Текст для чтения:
-.-.-

В этом согласном хоре не выделялись почти ничьи голоса, кроме, может быть, одного только Батюшкова (баснописец Крылов не в счет). Вот как он описывает переход русских войск через Неман:

Снегами погребен, угрюмый Неман спал.
Равнину льдистых вод и берег опустелый
И на брегу покинутые селы
Туманный месяц озарял.
Все пусто... Кое-где на снеге труп чернеет,
И брошенных костров огонь, дымяся, тлеет,
И хладный, как мертвец,
Один среди дороги,
Сидит задумчивый беглец
Недвижим, смутный взор вперив на мертвы ноги.
И всюду тишина... И се, в пустой дали
Сгущенных копий лес возникнул из земли!
Он движется. Гремят щиты, мечи и брони,
И грозно в сумраке ночном
Чернеют знамена, и ратники, и кони:
Несут полки славян погибель за врагом,
Достигли Немана - и копья водрузили.

-.-.-

Предоставленные записи:

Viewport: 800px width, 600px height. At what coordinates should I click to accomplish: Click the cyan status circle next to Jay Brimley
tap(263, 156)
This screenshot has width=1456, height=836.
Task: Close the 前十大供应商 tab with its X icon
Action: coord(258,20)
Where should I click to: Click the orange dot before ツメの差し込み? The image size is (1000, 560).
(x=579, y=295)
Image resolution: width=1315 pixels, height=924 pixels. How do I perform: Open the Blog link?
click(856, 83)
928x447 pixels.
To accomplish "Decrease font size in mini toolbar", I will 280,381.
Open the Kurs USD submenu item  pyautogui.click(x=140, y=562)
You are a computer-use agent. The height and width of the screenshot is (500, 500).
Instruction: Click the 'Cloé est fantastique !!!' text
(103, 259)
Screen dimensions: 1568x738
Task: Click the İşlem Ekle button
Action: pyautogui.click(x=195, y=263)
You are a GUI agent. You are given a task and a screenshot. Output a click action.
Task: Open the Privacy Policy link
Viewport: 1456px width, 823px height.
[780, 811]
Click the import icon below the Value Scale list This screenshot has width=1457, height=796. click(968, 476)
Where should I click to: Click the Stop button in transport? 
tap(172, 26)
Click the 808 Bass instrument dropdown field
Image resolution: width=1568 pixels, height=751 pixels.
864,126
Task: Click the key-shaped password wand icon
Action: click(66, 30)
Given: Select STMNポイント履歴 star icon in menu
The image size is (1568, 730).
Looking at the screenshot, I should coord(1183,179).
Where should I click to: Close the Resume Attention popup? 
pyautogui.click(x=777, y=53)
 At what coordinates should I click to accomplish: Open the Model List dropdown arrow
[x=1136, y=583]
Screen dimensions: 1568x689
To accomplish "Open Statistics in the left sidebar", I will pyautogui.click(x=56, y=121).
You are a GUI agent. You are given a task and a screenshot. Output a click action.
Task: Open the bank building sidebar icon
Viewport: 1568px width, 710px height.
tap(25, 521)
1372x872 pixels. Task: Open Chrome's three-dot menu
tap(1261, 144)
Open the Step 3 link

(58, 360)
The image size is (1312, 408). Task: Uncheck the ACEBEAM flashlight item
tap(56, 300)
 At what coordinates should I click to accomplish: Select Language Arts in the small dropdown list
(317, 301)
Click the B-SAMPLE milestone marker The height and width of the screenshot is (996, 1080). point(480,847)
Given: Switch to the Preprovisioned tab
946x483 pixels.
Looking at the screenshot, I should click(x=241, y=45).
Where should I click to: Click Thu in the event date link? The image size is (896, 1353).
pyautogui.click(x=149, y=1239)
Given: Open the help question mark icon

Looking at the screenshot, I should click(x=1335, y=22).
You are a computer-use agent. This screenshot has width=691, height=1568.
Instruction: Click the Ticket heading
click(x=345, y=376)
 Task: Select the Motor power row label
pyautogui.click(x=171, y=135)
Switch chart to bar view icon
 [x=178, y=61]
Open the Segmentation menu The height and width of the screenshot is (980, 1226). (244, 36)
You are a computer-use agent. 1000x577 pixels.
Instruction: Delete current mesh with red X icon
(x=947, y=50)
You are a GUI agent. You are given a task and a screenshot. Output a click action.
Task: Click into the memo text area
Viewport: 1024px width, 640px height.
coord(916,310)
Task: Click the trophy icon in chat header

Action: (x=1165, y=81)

-.-.-

Задание: Допишите продолжение текста о стихах Батюшкова про переход русских войск через Неман, начиная сразу после последней приведенной строки.

Ответ:
Громкая и архаическая военная риторика, вторгаясь неожиданно после сумрачных интонаций, звучащих в начале стихотворения, как бы разламывает его на две половины. Любил такие резкие сломы стилистики и Карамзин, конечно, уступавший Батюшкову в поэтической одаренности - но не в литературной технике. <Военная песнь> Карамзина, включенная в эту Антологию, строится по обратной схеме, чем <Переход через Неман> Батюшкова. Она написана в связи с началом Шведской войны 1788 года и начинается подчеркнуто традиционно. Громозвучный стиль не был естественным и свободным стилем Карамзина, тяготевшего в поэзии скорее к мягкому, сентиментальному, идиллическому звучанию, но при желании он мог мастерить весьма совершенные подражания этому стилю:

Туда, где знамя брани веет,
Туда, где гром войны гремит,
Где воздух стонет, солнце меркнет,
Земля дымится и дрожит;
Где жизнь бледнеет и трепещет;
Где злобы, клятвы, ада дщерь,
Где смерть с улыбкой пожирает
Тьмы жертв и кровь их жадно пьет, -
Туда спеши, о сын России!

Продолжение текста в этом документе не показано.